如何在Spark Structured Streaming中使用GroupState超时来形成时间窗口?

时间:2017-09-20 08:03:57

标签: apache-spark spark-structured-streaming

我想使用Spark Structured Streaming在X分钟内检测连续模式。我想知道我是否可以使用GroupState超时来形成时间窗口。 我想要做的是,一旦我检测到对象中第一次出现模式(EntityMetric),检查在X分钟内流中的所有后续EntityMetric对象是否连续出现此模式。 X分钟过后,返回一个Alert对象。

这是我的代码,但不知怎的,我从未看到state.hasTimedOut()变为true。我想知道我在这里错过了什么?任何帮助深表感谢。谢谢!

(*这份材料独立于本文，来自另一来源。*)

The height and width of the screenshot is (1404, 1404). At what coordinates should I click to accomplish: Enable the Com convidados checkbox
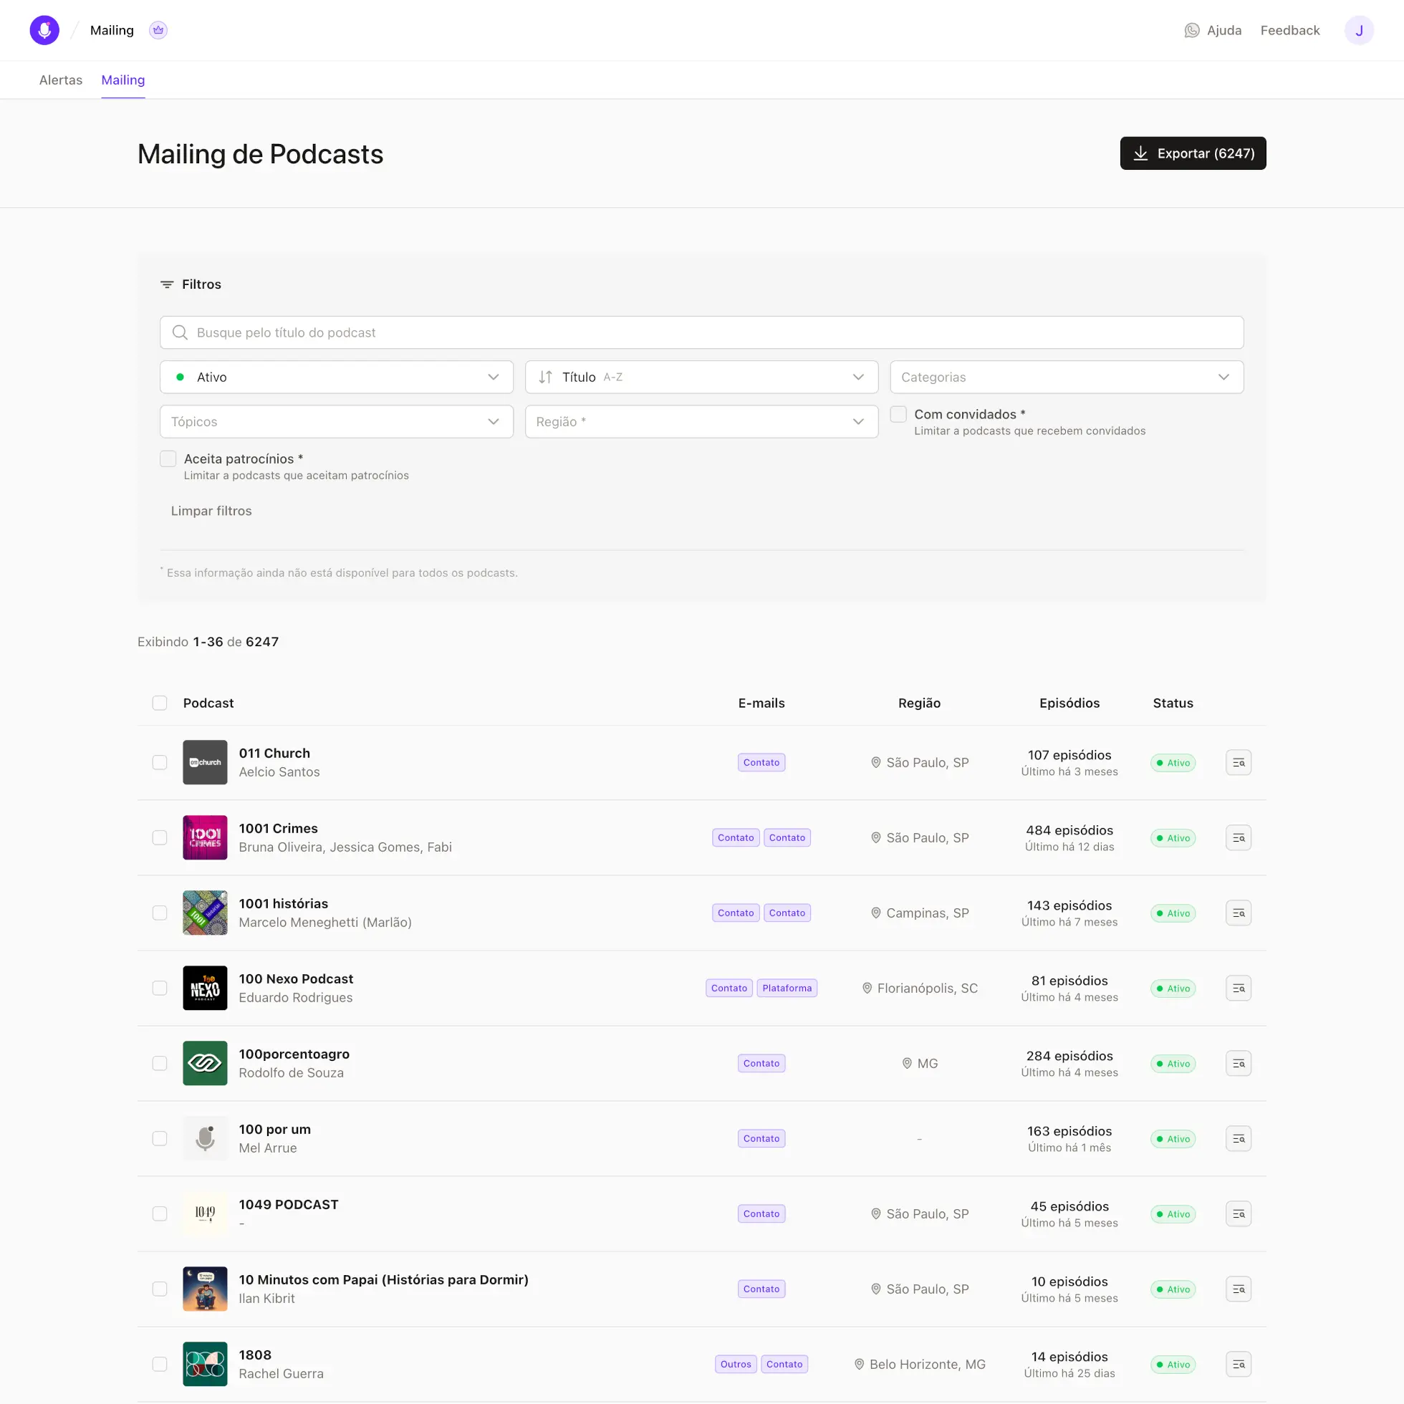coord(898,414)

Dataset<EntityMetric> ems = spark
                    .readStream()...

KeyValueGroupedDataset<Integer, EntityMetric> groupedEm = ems.groupByKey((MapFunction<EntityMetric, Integer>) m -> m.<Integer>getEntityId(), Encoders.INT());

MapGroupsWithStateFunction<Integer, EntityMetric, Alert, Alert> continuousViolationsFunc = new MapGroupsWithStateFunction<Integer, EntityMetric, Alert, Alert>() {
            @Override
            public Alert call(Integer entityId, Iterator<EntityMetric> events, GroupState<Alert> state)
                    throws Exception {
                Alert currentAlert = null;
                Alert newAlert = null;
                …
                …
                if (state.hasTimedOut()) {
                    // How come state.hasTimedOut() is never true?
                    state.remove();
                } else if(state.exists()) {
                    currentAlert = state.get();
                    while (events.hasNext()) {
                        EntityMetric e = events.next();
                        // Pattern matching logic that instantiates and populates newAlert…
                    }
                    if(newAlert != null) {
                        state.update(newAlert);
                    }
                } else {
                    boolean startTimer = false;
                    // For the first occurrence…
                    while (events.hasNext()) {
                        EntityMetric e = events.next();
                        // Pattern matching logic that set startTimer to true…
                    }
                    if(startTimer) {
                        state.update(newAlert);
                        state.setTimeoutDuration("1 minutes");
                    }
                }
                return newAlert;
            }
};

Dataset<Alert> alerts = groupedEm.mapGroupsWithState(
                continuousViolationsFunc, 
                Encoders.bean(Alert.class), 
                Encoders.bean(Alert.class), 
                GroupStateTimeout.ProcessingTimeTimeout());

StreamingQuery query = alerts
            .writeStream()
            .format("console")
            .outputMode(OutputMode.Update())
            .start();

0 个答案:

没有答案